# Record list
[start]

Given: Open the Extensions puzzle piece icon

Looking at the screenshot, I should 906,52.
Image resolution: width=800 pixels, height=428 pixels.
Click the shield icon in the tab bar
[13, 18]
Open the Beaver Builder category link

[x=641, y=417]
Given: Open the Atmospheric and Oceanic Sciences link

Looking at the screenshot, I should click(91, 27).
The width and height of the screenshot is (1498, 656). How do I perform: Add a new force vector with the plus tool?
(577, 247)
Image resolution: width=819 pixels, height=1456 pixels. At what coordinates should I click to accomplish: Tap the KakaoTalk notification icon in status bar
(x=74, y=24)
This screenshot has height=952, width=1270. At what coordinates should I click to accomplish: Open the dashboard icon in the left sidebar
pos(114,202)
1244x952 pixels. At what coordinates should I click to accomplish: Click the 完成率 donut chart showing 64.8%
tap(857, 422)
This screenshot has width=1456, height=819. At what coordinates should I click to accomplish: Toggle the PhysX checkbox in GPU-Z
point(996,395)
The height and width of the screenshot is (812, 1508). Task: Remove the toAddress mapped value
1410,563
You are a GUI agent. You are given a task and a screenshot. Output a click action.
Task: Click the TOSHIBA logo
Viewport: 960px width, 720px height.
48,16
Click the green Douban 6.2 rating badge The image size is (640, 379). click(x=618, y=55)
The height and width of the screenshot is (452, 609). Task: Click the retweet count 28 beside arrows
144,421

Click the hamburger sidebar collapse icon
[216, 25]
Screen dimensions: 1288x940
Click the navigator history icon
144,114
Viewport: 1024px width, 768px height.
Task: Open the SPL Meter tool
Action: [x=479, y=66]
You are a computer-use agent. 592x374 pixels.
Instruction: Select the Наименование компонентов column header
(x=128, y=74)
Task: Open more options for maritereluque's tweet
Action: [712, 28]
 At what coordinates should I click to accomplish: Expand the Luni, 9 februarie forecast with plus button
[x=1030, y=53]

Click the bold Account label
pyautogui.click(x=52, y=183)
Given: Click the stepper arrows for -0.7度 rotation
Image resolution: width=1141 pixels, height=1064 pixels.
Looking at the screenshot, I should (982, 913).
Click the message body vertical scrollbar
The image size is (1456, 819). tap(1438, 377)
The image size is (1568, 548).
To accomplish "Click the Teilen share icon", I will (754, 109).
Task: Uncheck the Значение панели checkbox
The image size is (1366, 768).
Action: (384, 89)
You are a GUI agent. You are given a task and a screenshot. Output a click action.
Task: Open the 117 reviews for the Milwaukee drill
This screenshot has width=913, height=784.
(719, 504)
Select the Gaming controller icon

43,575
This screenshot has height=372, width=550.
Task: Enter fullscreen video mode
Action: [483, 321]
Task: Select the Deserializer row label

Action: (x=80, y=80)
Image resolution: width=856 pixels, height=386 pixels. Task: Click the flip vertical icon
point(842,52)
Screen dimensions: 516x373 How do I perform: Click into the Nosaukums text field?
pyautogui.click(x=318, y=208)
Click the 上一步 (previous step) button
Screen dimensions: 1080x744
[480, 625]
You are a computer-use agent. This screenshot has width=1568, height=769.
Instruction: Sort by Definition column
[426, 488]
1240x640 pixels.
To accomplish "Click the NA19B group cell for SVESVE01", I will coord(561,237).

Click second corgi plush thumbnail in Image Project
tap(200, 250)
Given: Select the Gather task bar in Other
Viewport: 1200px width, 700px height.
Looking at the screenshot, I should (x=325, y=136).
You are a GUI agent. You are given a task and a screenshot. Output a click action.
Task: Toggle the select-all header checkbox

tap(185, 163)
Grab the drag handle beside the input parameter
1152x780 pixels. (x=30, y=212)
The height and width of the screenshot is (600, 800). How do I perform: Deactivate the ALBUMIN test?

[end]

# Task objective
Please count the lines of the records that contain the word "size" and give only the number.

# Correct output
4